April 12, 2020 Easter Sunday Homily

It would have been very cold so early on that spring morning when the women left their houses laden with their spices and cloths. They had a job to do and they knew how to do it. Most probably they had done it many times before.

The narrative of our Gospel moves along with the same sort of confidence:

  • On the first day of the week
  • at the first sign of dawn
  • the women went to the tomb
  • with the spices they had prepared.

There is a matter-of-factness about the text which seems to click along routinely like a train which knows where it’s going and how to get there. Their destination was the tomb in which Jesus had been laid on Friday. They were going to complete the burial preparations for him which they had hastily begun but were not able to finish before the sun set for the Sabbath.

Then comes the first surprise – They found that the stone had been rolled away from the tomb.

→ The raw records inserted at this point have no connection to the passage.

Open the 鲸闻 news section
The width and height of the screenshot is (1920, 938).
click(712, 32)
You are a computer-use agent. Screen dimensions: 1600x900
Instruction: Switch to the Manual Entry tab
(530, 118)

Who would want to do such a thing, and why?

But an even greater surprise awaits them. On entering the tomb they discovered that the body of the Lord Jesus was not there!

Suddenly the train comes to stop; it had run out of track – they stood there not knowing what to think. In an instant, everything was different. No body, no Jesus!

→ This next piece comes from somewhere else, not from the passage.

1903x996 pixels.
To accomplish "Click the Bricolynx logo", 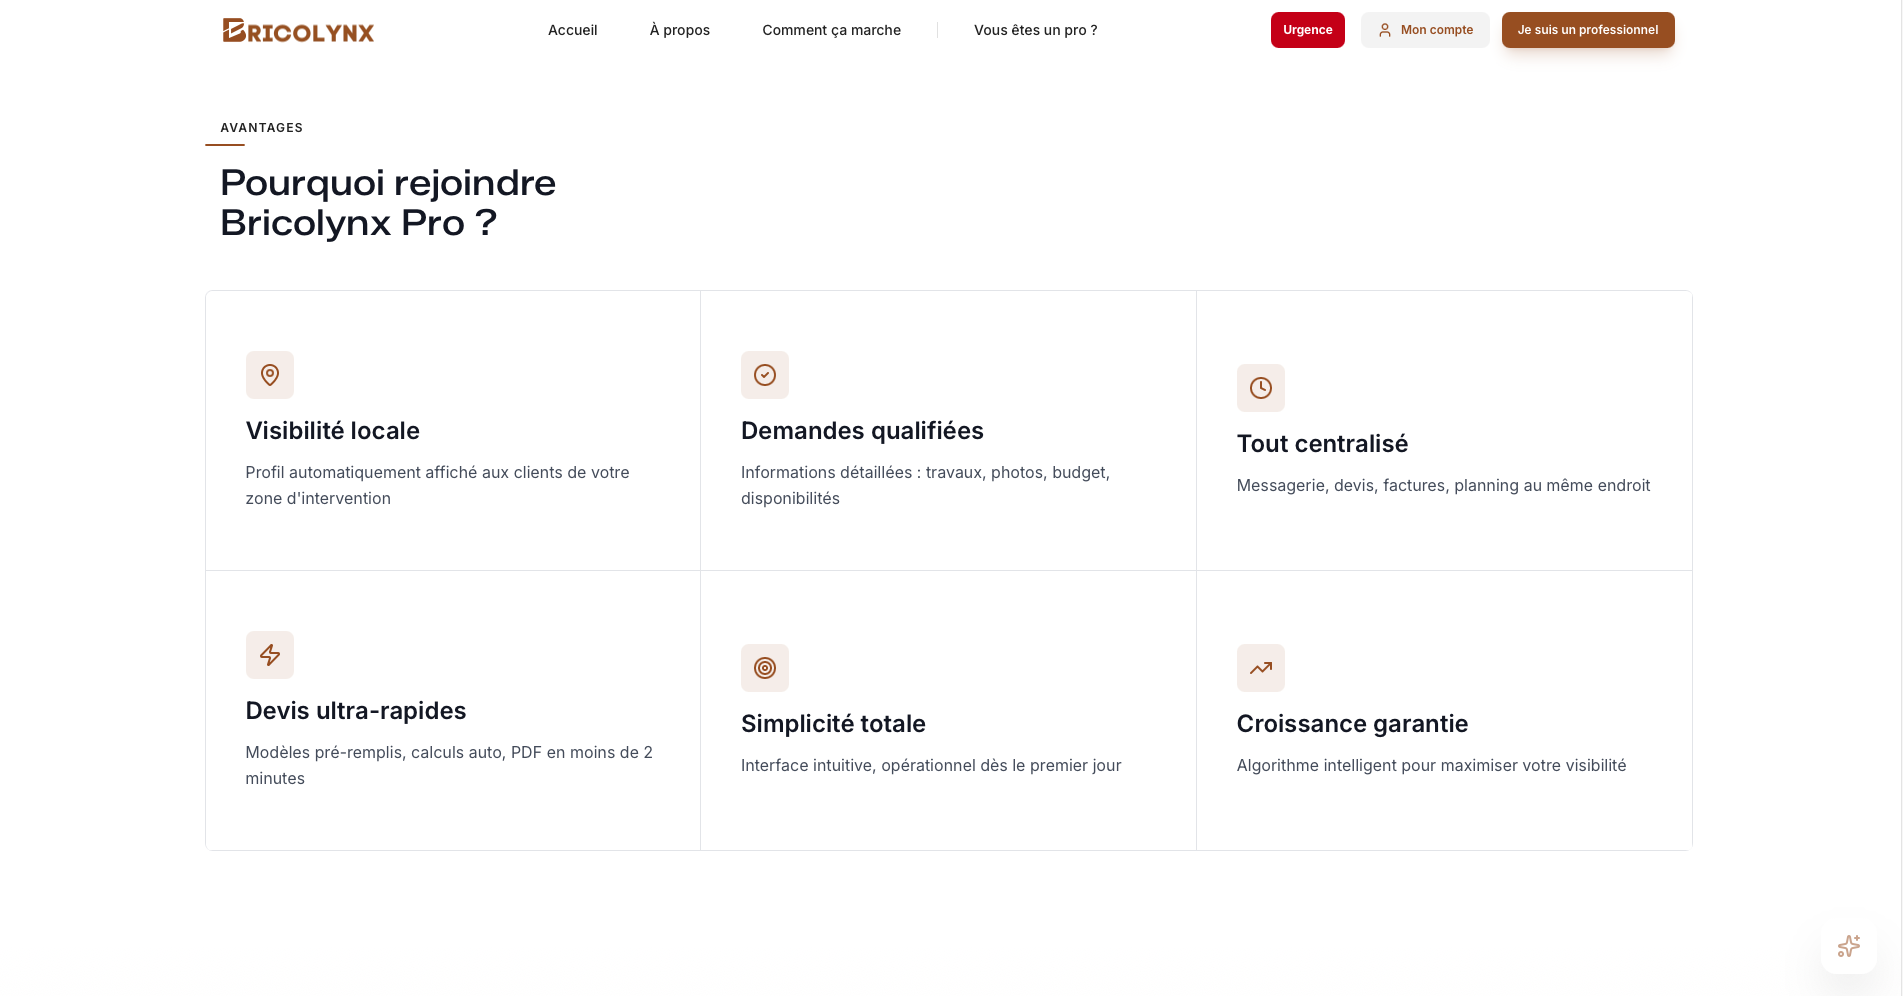I will pyautogui.click(x=297, y=30).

Almost immediately two men in brilliant clothes appeared at their side. This is getting weird, bizarre, they were terrified. Who are these men? What’s going on?

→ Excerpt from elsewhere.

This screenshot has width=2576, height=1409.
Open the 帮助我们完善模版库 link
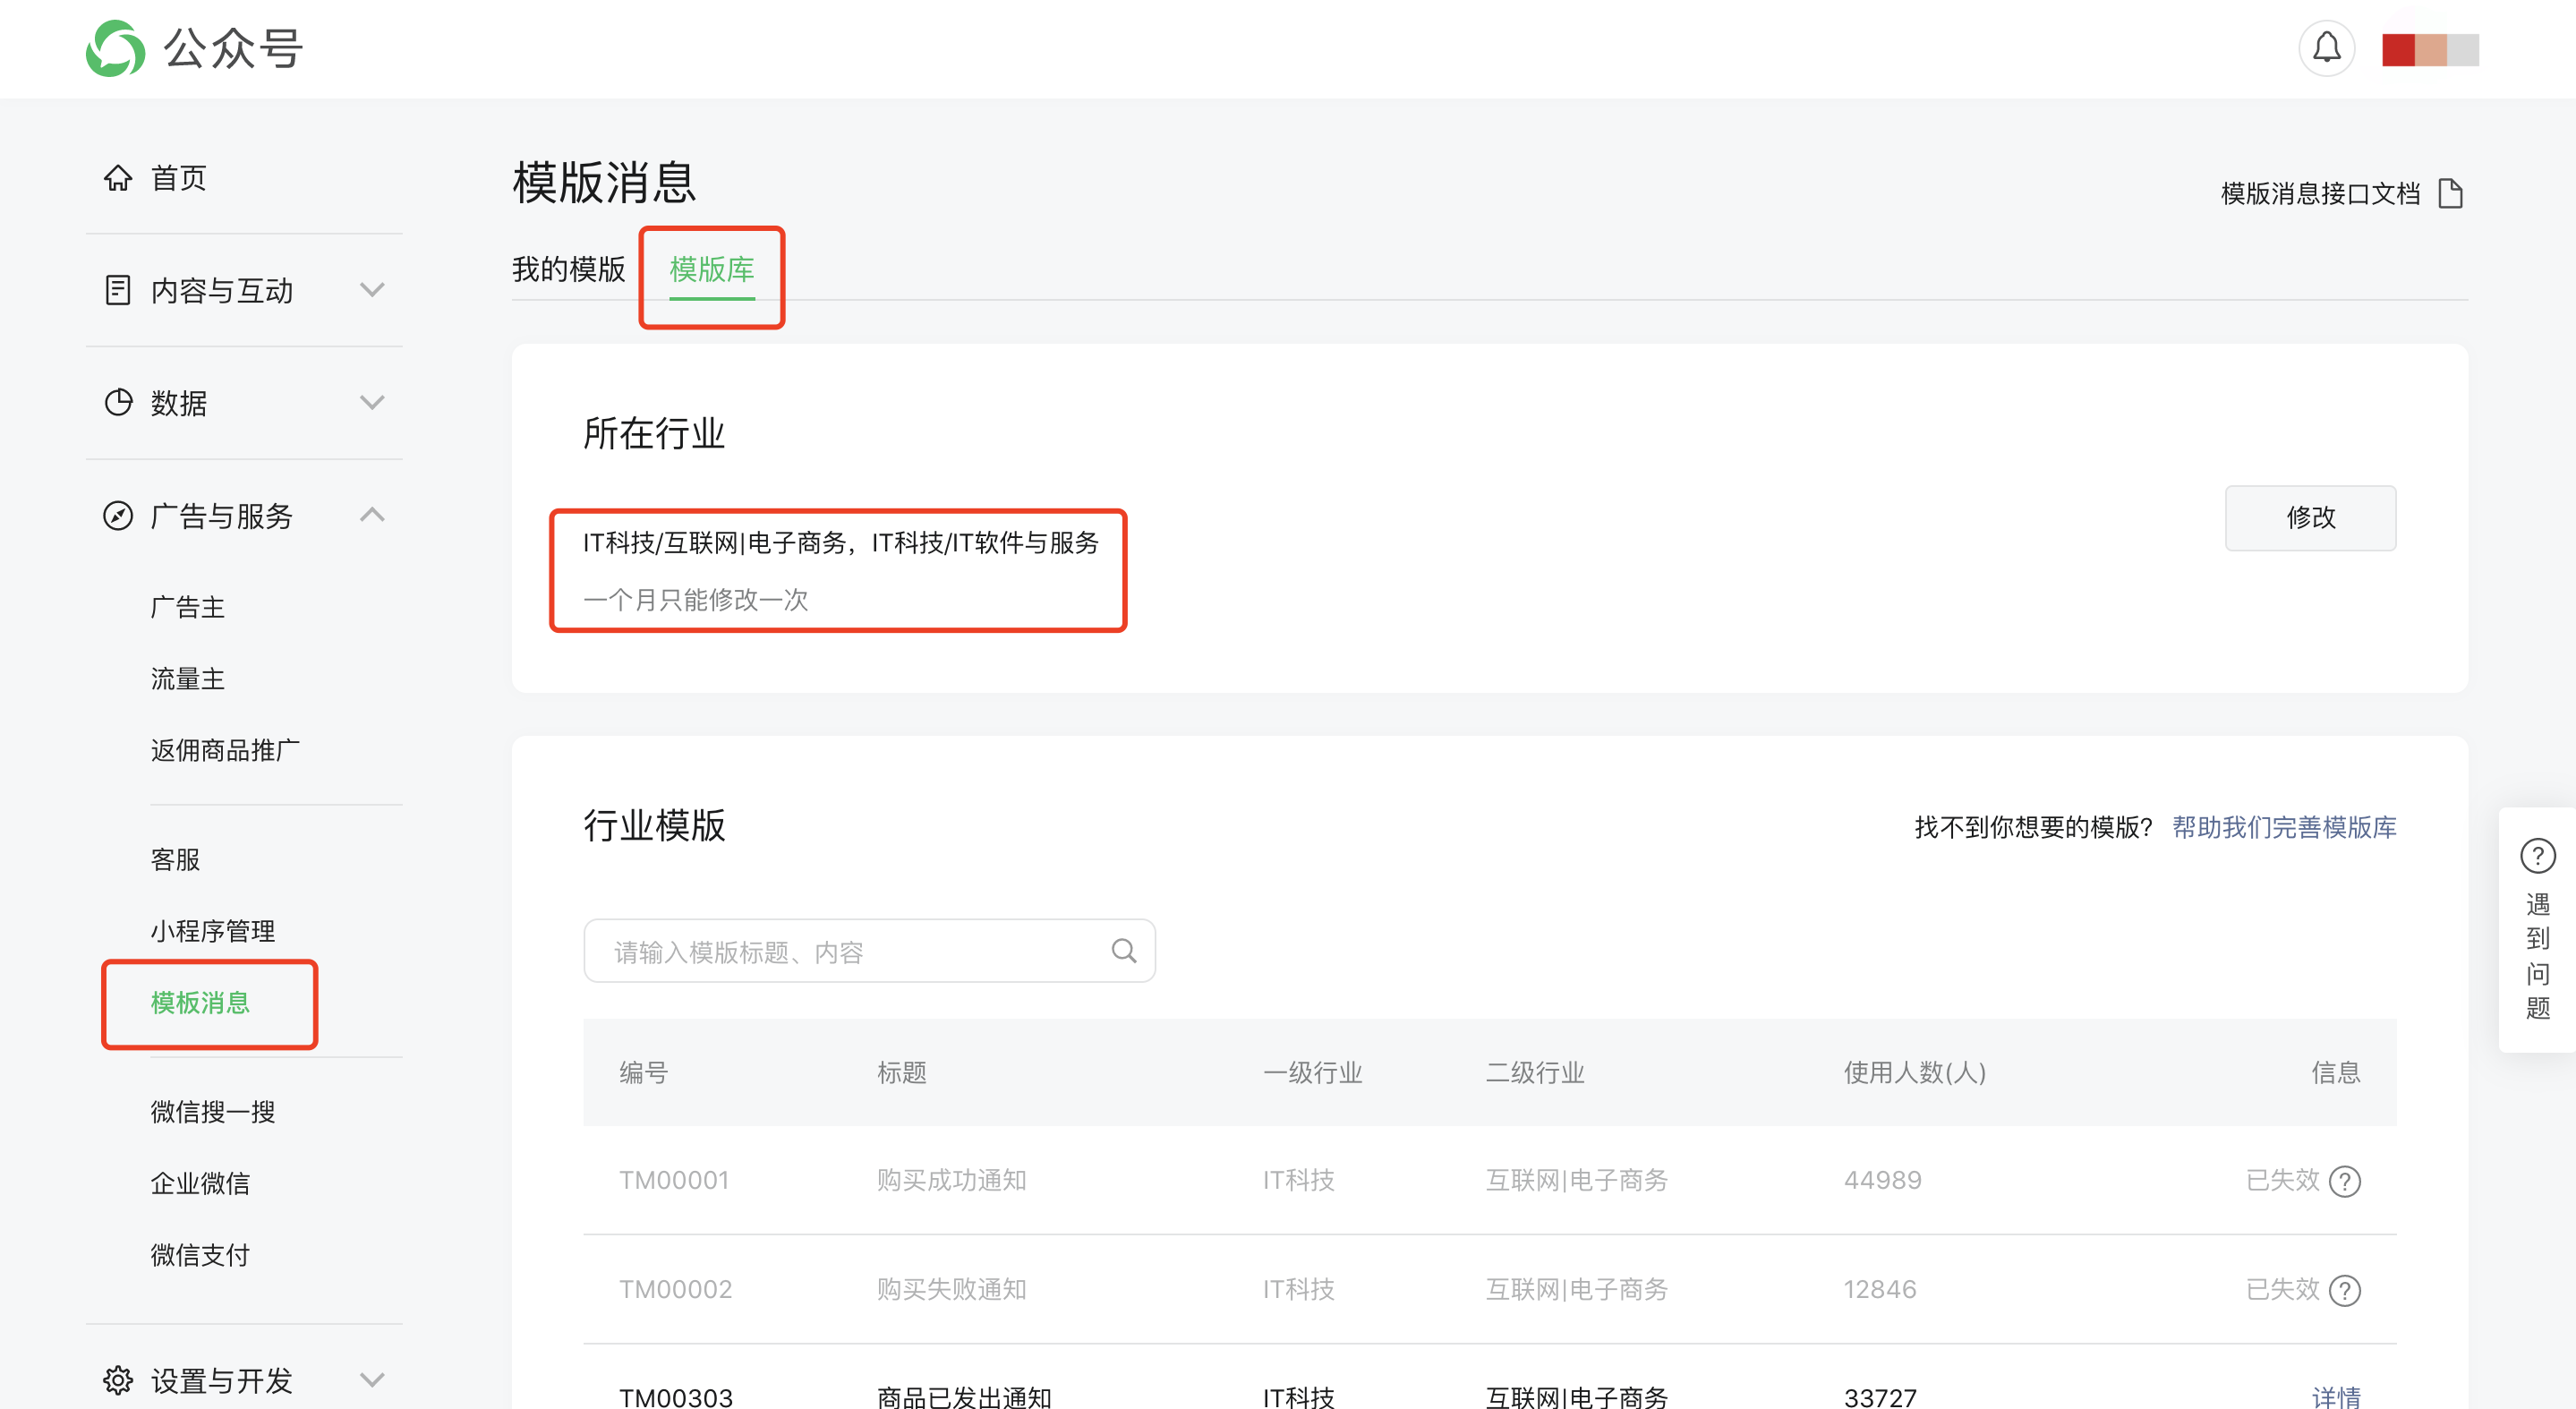(x=2283, y=827)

The men speak: Why look among the dead for someone who is alive? Before they have time to explain that they are not looking for someone who is alive the men continue – He is not here he is risen.

The women stand there, dumbfounded. He is not here he is risen. He is not here he is risen. Try as they might their poor minds cannot process this new information – he is risen? How can that be?

The two men come to their aid: Remember what he told you … Remember what he told you when he was still in Galilee …

The women struggle to push their minds back in time to the many things Jesus had told them, beautiful things, powerful things, things they were never likely to forget.

Again the two men in brilliant clothes come to their aid: Remember what he told you … that the Son of Man had to be handed over into the power of sinful men and be crucified, and rise again on the third day?

There is a moment of deep, thoughtful silence, of dawning comprehension and then – they remembered his words.

Oh, those words – those words we didn’t understand – those strange words we didn’t dare ask him about. Yes, I remember those words. He told us he would die and rise again on the third day, but we had no idea what he meant.

Slowly the pieces fall into place and the reality around them, the stone rolled away, the empty tomb, the angels before them, begin to make sense as they remembered what the Lord had told them when he was still with them.

But now everything is different. This is a new reality, a new world. This a world in which the promises of salvation have been fulfilled – eternal life for those who believe, for those who become followers of the living Lord of life.

The women return from the tomb to the Apostles and the other disciples. Now it is their turn to come to terms with what has happened but they are, as yet, unable to grasp the truth the women are putting before them. Their story seems pure nonsense and so it will continue to seem until they too find faith.

But Peter goes running to the tomb. What is he thinking? What is driving him?

He bent down and saw the binding cloths, but nothing else. Why would someone steal the body and why would he unwrap the body first?

We can’t tell what was in Peter’s mind but we can imagine that he, like all those faced with the news of the resurrection, would have been grappling with the meaning of this new ‘fact of life’ which had entered the world – Christ has died, Christ is risen. Alleluia, alleluia!